Paul D’Adamo: There wasn’t any bass either…


PD: (laughs hysterically)

BC: …And then there is me (laughs)... Who abuses the hell out of him (laughs)!

PD: It’s a very, very accurate statement (laughs)!

BC: It’s tough love, really.

PD: I would rather turn around and have an artistically recognized product and a commercial disaster, than a huge commercial success and people thinking that there was absolutely no artistry to what I am doing. I never looked at this from a dollars and sense perspective of what I will make or not make. I looked at it as an opportunity to work with a collective of musicians that I have admired from my younger days and have immense respect for their work – and Brad made that happen. So, my focus is to give my best performance on the vocals or whatever instrument I may be playing on the album.

WOG: So, for both of you, when you are in a situation like as we discussed before with Paul’s forthcoming album or like Brad just talked about with Unforgettable (discussed in Part II of the Interview), does working with someone who you respect as a musician that add to your personal insecurity as a player/vocalist or does it ultimately help you bring your “A-game” for fear of looking bad to someone you admire?
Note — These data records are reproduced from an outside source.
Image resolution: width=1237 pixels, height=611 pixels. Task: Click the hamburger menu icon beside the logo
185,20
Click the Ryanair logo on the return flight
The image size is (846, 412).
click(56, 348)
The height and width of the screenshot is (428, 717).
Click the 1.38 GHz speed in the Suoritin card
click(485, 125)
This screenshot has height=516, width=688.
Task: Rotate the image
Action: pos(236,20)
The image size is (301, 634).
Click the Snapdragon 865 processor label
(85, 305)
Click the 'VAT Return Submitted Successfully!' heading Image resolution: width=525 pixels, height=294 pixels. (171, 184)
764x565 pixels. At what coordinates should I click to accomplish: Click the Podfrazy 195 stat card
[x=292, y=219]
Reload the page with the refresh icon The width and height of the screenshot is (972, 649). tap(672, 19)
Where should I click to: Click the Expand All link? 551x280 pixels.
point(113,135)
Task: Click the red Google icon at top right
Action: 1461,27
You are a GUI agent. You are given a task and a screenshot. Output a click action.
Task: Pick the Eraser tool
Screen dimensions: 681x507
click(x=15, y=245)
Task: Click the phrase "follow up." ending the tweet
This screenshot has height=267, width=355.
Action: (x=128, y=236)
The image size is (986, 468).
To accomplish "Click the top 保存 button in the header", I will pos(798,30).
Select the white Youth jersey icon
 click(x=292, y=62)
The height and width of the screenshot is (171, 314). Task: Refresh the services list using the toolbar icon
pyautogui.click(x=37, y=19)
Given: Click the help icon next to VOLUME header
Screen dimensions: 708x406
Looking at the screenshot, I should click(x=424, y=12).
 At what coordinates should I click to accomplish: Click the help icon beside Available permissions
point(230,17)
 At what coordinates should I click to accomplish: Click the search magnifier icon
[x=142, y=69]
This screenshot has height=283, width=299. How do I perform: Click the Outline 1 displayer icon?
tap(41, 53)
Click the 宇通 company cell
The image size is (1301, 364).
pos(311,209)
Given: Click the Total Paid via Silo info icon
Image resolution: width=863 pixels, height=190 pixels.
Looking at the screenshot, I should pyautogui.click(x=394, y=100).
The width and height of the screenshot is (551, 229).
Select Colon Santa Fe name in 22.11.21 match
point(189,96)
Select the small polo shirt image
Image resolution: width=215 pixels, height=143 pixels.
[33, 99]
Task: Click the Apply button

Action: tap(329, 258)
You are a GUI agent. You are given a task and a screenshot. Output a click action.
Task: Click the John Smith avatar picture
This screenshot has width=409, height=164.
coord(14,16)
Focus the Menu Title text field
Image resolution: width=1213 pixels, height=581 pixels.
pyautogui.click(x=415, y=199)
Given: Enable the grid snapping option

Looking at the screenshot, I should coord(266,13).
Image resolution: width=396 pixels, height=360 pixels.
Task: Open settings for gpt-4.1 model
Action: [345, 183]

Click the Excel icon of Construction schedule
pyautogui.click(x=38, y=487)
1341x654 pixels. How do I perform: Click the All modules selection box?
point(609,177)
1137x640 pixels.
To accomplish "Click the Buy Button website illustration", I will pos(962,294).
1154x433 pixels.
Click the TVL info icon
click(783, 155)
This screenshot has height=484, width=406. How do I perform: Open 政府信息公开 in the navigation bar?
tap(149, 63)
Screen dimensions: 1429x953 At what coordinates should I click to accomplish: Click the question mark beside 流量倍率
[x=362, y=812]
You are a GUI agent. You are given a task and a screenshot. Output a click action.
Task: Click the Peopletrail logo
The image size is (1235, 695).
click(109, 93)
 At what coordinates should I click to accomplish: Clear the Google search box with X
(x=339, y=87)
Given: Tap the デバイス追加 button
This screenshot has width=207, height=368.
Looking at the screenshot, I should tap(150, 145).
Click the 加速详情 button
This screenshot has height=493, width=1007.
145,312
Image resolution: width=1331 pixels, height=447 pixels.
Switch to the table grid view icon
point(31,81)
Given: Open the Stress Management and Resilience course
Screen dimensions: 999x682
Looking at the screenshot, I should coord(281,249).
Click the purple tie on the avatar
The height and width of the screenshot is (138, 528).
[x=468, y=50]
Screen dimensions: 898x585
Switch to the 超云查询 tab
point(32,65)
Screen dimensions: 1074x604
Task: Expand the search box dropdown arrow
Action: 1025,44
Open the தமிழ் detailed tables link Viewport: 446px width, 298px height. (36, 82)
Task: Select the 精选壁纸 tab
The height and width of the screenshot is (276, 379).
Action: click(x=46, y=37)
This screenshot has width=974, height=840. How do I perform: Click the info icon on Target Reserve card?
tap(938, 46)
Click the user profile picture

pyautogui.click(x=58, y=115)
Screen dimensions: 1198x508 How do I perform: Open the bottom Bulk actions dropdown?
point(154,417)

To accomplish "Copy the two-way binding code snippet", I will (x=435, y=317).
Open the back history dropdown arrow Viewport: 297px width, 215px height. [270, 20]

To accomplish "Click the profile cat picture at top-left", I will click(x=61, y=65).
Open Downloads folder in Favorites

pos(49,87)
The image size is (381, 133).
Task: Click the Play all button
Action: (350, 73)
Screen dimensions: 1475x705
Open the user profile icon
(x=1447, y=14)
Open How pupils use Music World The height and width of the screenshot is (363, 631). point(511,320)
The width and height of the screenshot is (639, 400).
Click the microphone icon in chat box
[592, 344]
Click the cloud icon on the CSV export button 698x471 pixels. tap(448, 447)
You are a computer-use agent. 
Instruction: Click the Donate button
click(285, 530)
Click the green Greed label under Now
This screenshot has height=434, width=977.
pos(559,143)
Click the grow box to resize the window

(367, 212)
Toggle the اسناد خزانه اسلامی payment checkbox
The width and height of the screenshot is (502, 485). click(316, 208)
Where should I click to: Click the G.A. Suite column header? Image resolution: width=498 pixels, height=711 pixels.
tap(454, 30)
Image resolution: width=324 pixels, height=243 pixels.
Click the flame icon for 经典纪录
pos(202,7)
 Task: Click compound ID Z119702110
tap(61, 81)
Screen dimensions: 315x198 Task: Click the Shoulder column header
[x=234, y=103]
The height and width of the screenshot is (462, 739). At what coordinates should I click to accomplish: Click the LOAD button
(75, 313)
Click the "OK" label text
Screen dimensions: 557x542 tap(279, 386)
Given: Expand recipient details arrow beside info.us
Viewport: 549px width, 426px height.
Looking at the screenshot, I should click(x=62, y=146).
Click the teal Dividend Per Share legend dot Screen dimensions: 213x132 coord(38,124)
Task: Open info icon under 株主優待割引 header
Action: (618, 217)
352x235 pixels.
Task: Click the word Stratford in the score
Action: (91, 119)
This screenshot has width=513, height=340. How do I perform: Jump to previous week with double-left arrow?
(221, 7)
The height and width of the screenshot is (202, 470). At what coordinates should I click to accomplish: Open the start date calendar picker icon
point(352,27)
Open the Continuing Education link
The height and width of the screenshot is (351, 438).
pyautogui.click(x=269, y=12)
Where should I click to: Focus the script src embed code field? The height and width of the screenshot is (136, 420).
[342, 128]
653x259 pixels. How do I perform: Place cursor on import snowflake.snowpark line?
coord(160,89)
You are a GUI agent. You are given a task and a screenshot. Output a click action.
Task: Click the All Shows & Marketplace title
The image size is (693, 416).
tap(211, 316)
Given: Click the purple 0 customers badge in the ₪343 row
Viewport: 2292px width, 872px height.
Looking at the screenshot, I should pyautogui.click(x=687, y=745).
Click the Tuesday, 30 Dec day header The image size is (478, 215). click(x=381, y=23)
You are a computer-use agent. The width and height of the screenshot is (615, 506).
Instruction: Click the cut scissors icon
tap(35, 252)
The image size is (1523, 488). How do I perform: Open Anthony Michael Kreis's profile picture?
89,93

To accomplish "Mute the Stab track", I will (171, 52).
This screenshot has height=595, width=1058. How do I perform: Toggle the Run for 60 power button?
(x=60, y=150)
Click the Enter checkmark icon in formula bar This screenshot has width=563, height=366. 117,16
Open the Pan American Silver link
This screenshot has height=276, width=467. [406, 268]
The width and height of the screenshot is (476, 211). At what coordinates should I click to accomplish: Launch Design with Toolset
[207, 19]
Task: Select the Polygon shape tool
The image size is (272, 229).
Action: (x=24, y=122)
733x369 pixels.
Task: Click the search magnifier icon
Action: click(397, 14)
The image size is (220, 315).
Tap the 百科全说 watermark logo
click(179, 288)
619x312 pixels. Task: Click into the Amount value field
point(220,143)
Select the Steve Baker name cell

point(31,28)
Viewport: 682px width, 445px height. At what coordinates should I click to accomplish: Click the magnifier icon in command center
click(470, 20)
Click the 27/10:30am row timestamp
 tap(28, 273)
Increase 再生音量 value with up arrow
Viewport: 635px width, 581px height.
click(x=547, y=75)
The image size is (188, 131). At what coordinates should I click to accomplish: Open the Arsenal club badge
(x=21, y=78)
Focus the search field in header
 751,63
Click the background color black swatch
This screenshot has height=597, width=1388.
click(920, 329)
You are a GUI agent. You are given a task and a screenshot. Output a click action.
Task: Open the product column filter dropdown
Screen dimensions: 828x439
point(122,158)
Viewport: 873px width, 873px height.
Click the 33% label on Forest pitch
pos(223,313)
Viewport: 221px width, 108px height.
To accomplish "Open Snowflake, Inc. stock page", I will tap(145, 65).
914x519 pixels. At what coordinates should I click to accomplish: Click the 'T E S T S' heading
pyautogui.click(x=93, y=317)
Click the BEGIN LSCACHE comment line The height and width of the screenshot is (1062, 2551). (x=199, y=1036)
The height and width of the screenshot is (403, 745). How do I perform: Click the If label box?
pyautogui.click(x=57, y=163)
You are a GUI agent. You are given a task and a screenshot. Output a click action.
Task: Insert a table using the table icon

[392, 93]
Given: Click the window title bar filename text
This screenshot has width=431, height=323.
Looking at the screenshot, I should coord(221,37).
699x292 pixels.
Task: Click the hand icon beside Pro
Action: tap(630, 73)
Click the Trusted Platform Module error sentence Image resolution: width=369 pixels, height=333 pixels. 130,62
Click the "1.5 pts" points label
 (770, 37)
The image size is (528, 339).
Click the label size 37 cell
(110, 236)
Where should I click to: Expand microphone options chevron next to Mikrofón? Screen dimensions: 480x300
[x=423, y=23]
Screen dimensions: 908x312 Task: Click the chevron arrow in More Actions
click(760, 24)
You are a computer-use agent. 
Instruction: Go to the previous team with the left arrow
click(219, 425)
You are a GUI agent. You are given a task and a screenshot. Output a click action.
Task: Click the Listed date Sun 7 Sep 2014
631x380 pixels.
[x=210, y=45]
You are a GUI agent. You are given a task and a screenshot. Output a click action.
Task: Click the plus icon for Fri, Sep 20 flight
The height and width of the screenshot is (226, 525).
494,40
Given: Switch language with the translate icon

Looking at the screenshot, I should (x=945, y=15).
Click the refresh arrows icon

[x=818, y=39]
PD:  Because I don’t do a lot of recording, when I first started doing the vocals for this album, it was very phrase by phrase how I did it. The more sessions we put behind us, the easier it was for me to do the vocals, because I’m more used to now – even in my home studio – running things through Protools and putting headphones on and just doing it. I’m not a big fan of autotune, where you just hit a button and fix a mistake. Neither is Brad. One of the proudest moments I have is working on “Entangled.” I spent 12 or 14 hours in one day getting those vocals done and that’s all me.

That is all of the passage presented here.